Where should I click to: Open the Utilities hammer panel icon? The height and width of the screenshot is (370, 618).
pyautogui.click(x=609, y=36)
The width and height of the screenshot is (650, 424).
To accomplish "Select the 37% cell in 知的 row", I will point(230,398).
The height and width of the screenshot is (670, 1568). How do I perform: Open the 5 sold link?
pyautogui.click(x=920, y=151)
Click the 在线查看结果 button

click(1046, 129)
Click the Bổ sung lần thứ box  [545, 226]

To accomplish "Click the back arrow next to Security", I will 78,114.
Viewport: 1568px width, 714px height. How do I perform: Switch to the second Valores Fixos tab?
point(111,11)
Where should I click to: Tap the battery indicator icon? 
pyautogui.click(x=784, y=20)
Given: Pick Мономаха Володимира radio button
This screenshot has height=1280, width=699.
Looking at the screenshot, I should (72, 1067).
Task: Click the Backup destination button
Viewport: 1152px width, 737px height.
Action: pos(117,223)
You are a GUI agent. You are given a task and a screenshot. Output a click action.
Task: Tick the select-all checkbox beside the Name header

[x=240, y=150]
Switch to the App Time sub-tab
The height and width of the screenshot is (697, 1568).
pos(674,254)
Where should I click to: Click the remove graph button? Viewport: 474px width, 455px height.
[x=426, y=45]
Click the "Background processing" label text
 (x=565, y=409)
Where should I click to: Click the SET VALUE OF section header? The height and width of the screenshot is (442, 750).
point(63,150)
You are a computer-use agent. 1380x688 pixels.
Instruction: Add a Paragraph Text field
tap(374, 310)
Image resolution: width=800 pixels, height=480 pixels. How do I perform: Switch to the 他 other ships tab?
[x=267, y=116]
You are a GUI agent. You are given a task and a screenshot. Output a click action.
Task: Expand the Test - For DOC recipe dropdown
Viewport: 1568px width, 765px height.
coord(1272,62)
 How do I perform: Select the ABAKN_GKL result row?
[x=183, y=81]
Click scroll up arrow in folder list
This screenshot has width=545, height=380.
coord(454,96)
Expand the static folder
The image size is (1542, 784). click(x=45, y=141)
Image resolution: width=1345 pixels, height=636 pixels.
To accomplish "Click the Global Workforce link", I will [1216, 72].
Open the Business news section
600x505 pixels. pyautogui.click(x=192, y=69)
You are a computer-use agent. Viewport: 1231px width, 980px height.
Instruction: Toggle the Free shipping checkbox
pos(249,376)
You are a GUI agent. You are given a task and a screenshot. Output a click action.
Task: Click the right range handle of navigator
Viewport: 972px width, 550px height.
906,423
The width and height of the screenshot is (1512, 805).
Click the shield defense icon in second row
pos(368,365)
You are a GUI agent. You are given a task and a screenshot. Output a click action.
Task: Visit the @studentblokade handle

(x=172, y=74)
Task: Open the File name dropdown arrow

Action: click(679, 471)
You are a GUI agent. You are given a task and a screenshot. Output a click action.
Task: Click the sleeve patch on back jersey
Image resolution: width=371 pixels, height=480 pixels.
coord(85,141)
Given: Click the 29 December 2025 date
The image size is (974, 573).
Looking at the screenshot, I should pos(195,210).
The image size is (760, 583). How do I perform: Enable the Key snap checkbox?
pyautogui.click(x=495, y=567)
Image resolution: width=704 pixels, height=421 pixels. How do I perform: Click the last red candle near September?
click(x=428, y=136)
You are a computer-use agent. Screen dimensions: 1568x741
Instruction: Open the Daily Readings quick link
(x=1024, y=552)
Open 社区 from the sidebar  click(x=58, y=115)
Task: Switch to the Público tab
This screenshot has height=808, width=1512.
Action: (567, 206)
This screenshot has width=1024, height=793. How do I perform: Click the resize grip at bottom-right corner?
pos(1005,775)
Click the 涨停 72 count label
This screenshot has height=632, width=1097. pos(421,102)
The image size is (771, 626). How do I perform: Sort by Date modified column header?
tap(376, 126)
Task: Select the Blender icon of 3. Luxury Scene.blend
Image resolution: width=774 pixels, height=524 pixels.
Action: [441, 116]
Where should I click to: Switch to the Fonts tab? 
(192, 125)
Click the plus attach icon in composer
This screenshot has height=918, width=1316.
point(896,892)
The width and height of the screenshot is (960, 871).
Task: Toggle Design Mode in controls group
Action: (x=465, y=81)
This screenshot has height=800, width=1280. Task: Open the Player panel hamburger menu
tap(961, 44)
____________
*Prompt*
After reading the listing, write out every line of it exactly.

*Solution for this exercise*
Where should I click to: Open the Utilities hammer panel icon? The height and width of the screenshot is (370, 618).
pyautogui.click(x=609, y=36)
The width and height of the screenshot is (650, 424).
To accomplish "Select the 37% cell in 知的 row", I will point(230,398).
The height and width of the screenshot is (670, 1568). How do I perform: Open the 5 sold link?
pyautogui.click(x=920, y=151)
Click the 在线查看结果 button

click(1046, 129)
Click the Bổ sung lần thứ box  [545, 226]

To accomplish "Click the back arrow next to Security", I will 78,114.
Viewport: 1568px width, 714px height. How do I perform: Switch to the second Valores Fixos tab?
point(111,11)
Where should I click to: Tap the battery indicator icon? 
pyautogui.click(x=784, y=20)
Given: Pick Мономаха Володимира radio button
This screenshot has height=1280, width=699.
Looking at the screenshot, I should (72, 1067).
Task: Click the Backup destination button
Viewport: 1152px width, 737px height.
Action: pos(117,223)
You are a GUI agent. You are given a task and a screenshot. Output a click action.
Task: Tick the select-all checkbox beside the Name header

[x=240, y=150]
Switch to the App Time sub-tab
The height and width of the screenshot is (697, 1568).
pos(674,254)
Where should I click to: Click the remove graph button? Viewport: 474px width, 455px height.
[x=426, y=45]
Click the "Background processing" label text
 (x=565, y=409)
Where should I click to: Click the SET VALUE OF section header? The height and width of the screenshot is (442, 750).
point(63,150)
You are a computer-use agent. 1380x688 pixels.
Instruction: Add a Paragraph Text field
tap(374, 310)
Image resolution: width=800 pixels, height=480 pixels. How do I perform: Switch to the 他 other ships tab?
[x=267, y=116]
You are a GUI agent. You are given a task and a screenshot. Output a click action.
Task: Expand the Test - For DOC recipe dropdown
Viewport: 1568px width, 765px height.
coord(1272,62)
 How do I perform: Select the ABAKN_GKL result row?
[x=183, y=81]
Click scroll up arrow in folder list
This screenshot has width=545, height=380.
coord(454,96)
Expand the static folder
The image size is (1542, 784). click(x=45, y=141)
Image resolution: width=1345 pixels, height=636 pixels.
To accomplish "Click the Global Workforce link", I will [1216, 72].
Open the Business news section
600x505 pixels. pyautogui.click(x=192, y=69)
You are a computer-use agent. Viewport: 1231px width, 980px height.
Instruction: Toggle the Free shipping checkbox
pos(249,376)
You are a GUI agent. You are given a task and a screenshot. Output a click action.
Task: Click the right range handle of navigator
Viewport: 972px width, 550px height.
906,423
The width and height of the screenshot is (1512, 805).
Click the shield defense icon in second row
pos(368,365)
You are a GUI agent. You are given a task and a screenshot. Output a click action.
Task: Visit the @studentblokade handle

(x=172, y=74)
Task: Open the File name dropdown arrow

Action: click(679, 471)
You are a GUI agent. You are given a task and a screenshot. Output a click action.
Task: Click the sleeve patch on back jersey
Image resolution: width=371 pixels, height=480 pixels.
coord(85,141)
Given: Click the 29 December 2025 date
The image size is (974, 573).
Looking at the screenshot, I should pos(195,210).
The image size is (760, 583). How do I perform: Enable the Key snap checkbox?
pyautogui.click(x=495, y=567)
Image resolution: width=704 pixels, height=421 pixels. How do I perform: Click the last red candle near September?
click(x=428, y=136)
You are a computer-use agent. Screen dimensions: 1568x741
Instruction: Open the Daily Readings quick link
(x=1024, y=552)
Open 社区 from the sidebar  click(x=58, y=115)
Task: Switch to the Público tab
This screenshot has height=808, width=1512.
Action: (567, 206)
This screenshot has width=1024, height=793. How do I perform: Click the resize grip at bottom-right corner?
pos(1005,775)
Click the 涨停 72 count label
This screenshot has height=632, width=1097. pos(421,102)
The image size is (771, 626). How do I perform: Sort by Date modified column header?
tap(376, 126)
Task: Select the Blender icon of 3. Luxury Scene.blend
Image resolution: width=774 pixels, height=524 pixels.
Action: [441, 116]
Where should I click to: Switch to the Fonts tab? 
(192, 125)
Click the plus attach icon in composer
This screenshot has height=918, width=1316.
point(896,892)
The width and height of the screenshot is (960, 871).
Task: Toggle Design Mode in controls group
Action: (x=465, y=81)
This screenshot has height=800, width=1280. Task: Open the Player panel hamburger menu
tap(961, 44)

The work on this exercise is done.